Exercise directions -
Set down, unchanged, the line holding "Given: Enable the Adaptive Sampling checkbox" and all lines that follow it to the end of the material, leaving pictures out.

Working data -
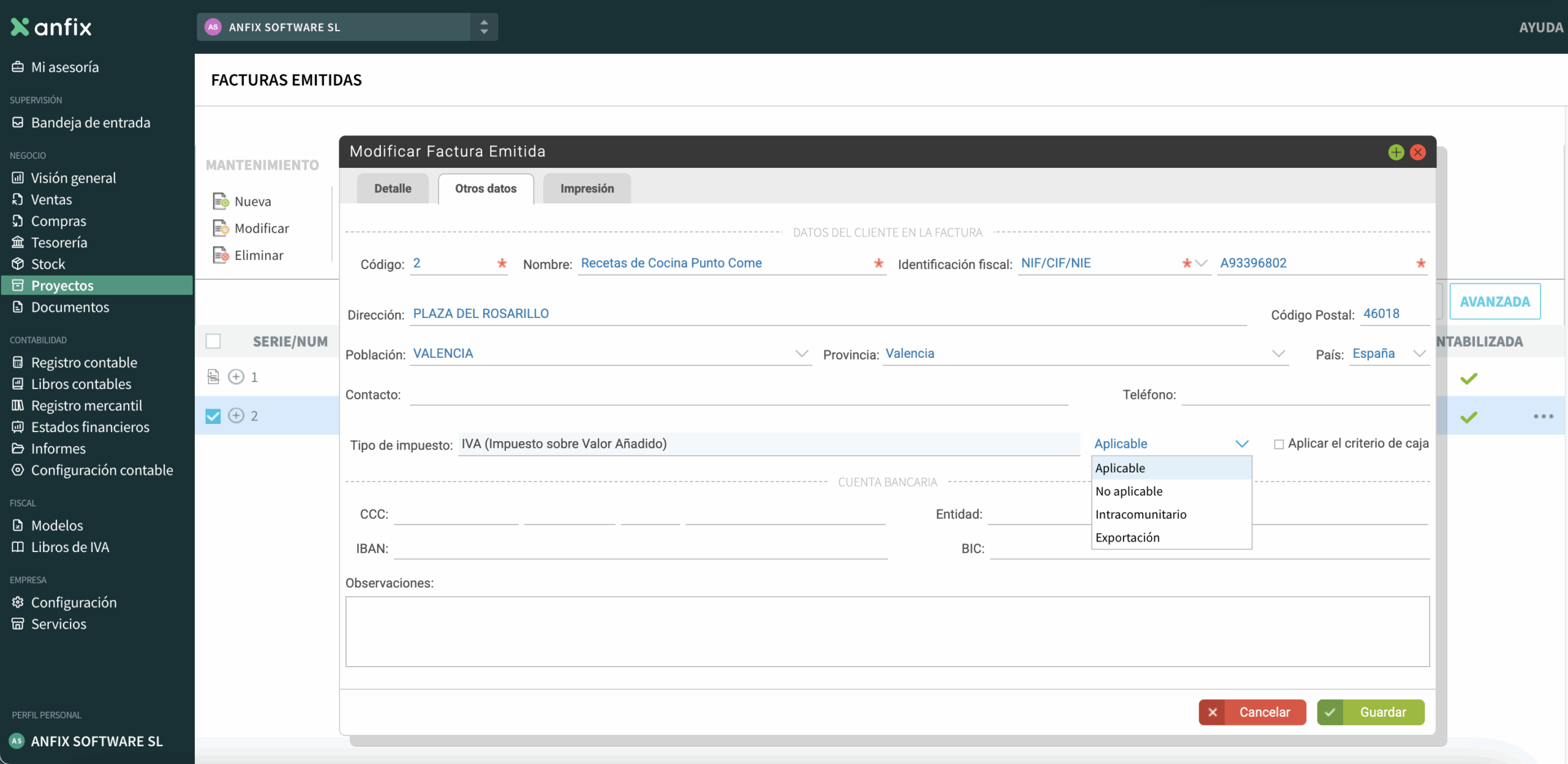Tick the select-all checkbox beside SERIE/NUM
This screenshot has height=764, width=1568.
(x=213, y=341)
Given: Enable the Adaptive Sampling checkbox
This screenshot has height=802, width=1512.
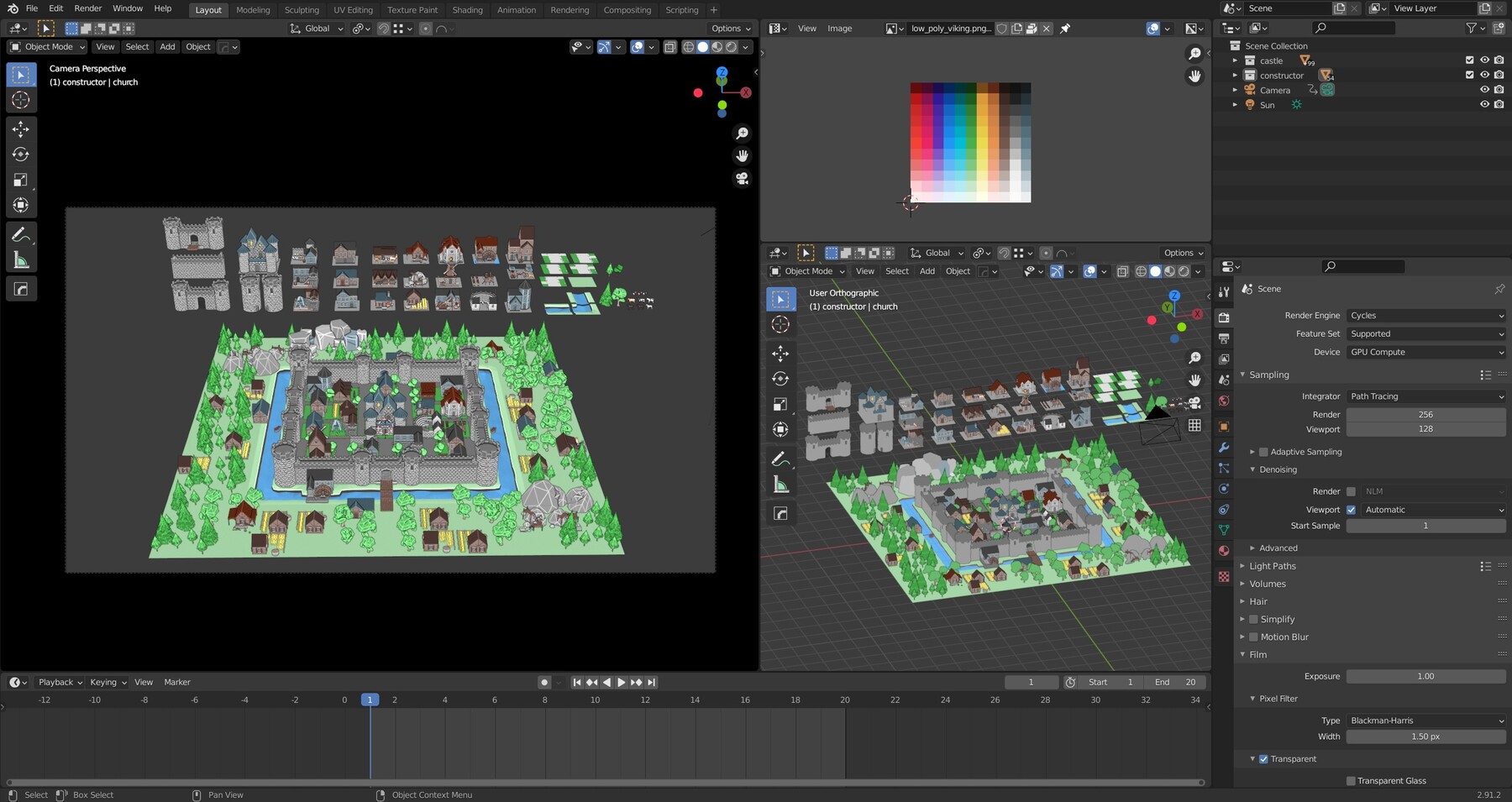Looking at the screenshot, I should click(x=1263, y=452).
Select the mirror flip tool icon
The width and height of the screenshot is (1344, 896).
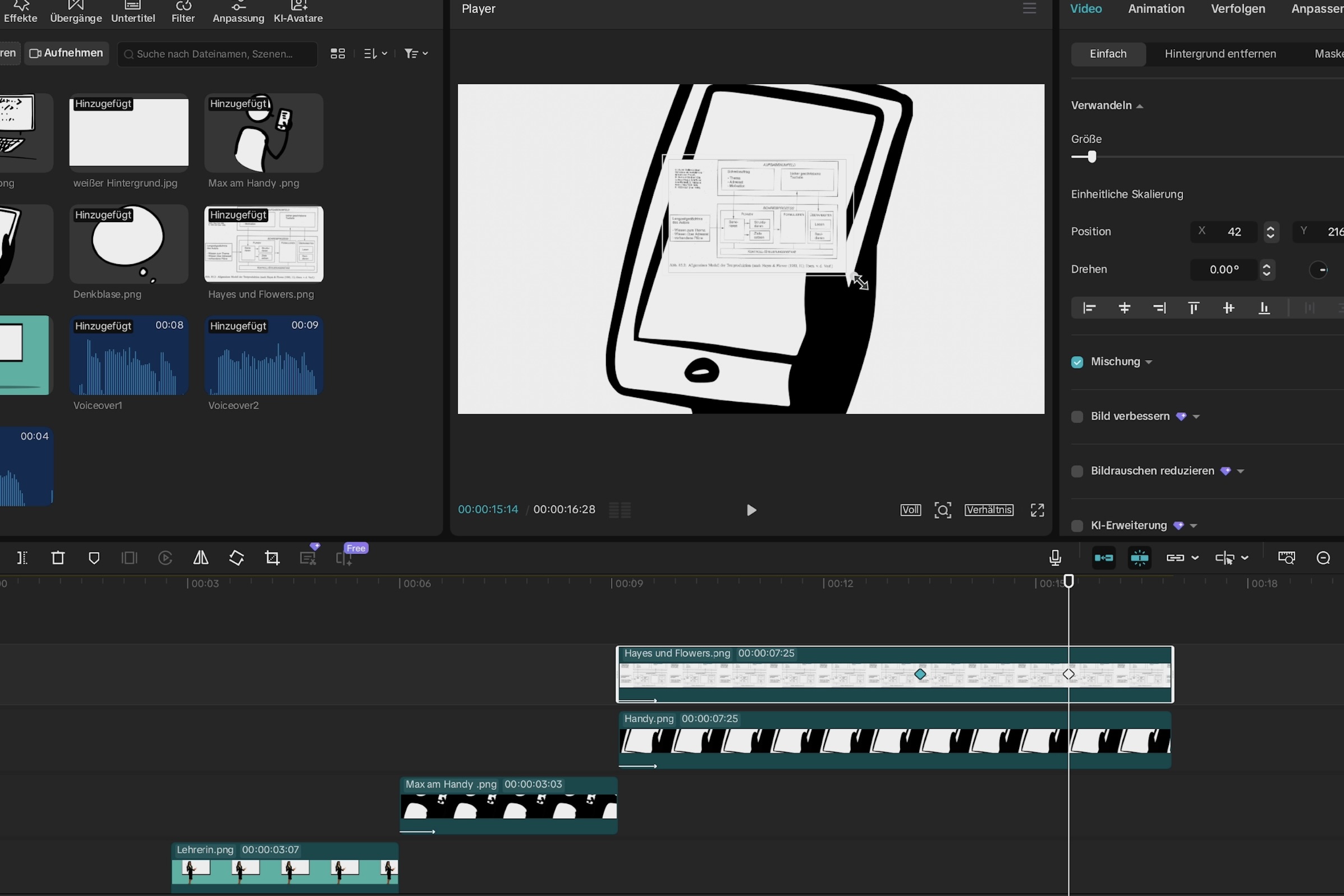pos(200,558)
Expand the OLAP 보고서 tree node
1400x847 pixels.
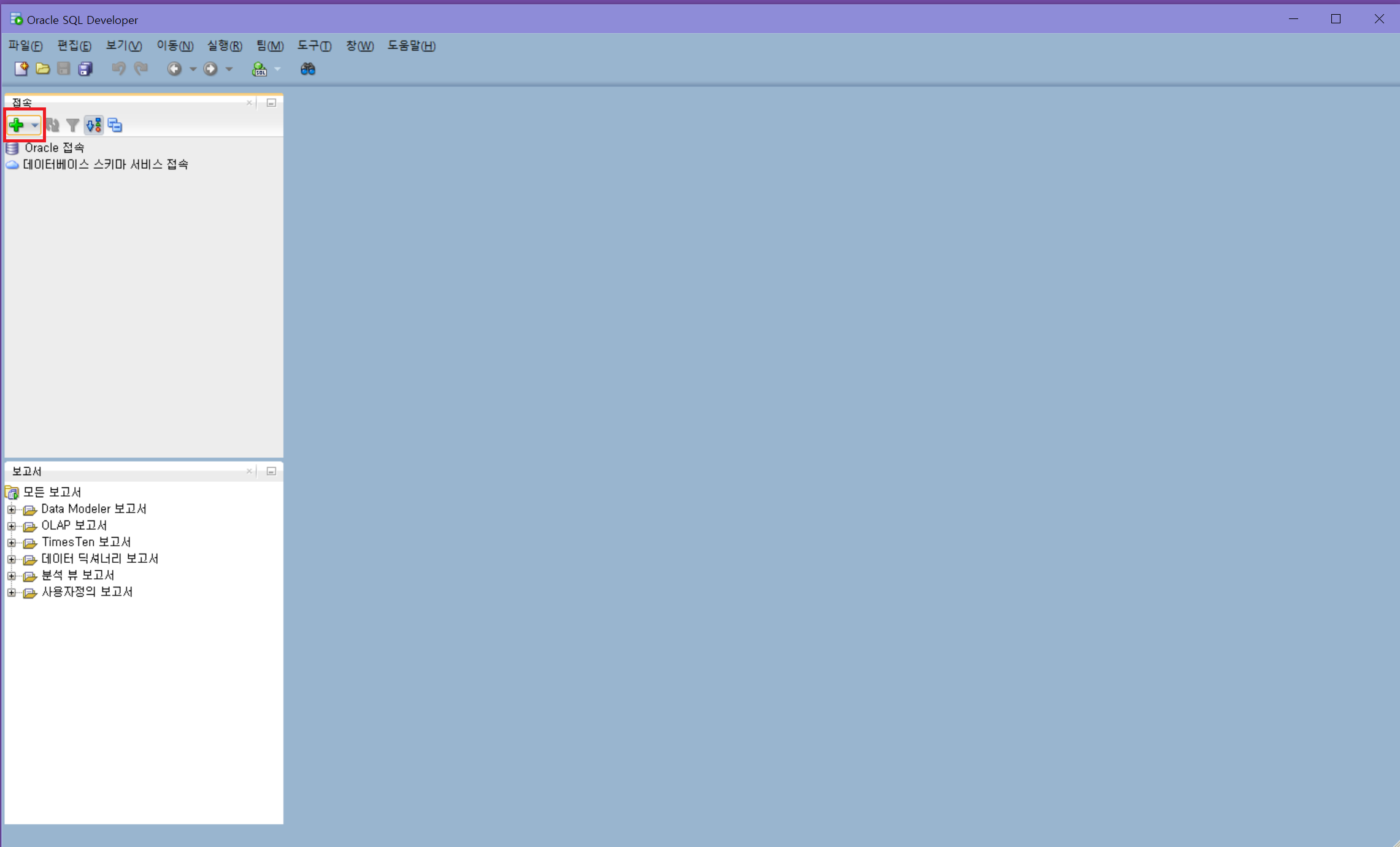[12, 526]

Output of the exercise -
Given: Enable the Adaptive Sampling checkbox
This screenshot has height=802, width=1512.
Looking at the screenshot, I should click(x=1263, y=452).
Select the mirror flip tool icon
The width and height of the screenshot is (1344, 896).
pos(200,558)
Expand the OLAP 보고서 tree node
1400x847 pixels.
[12, 526]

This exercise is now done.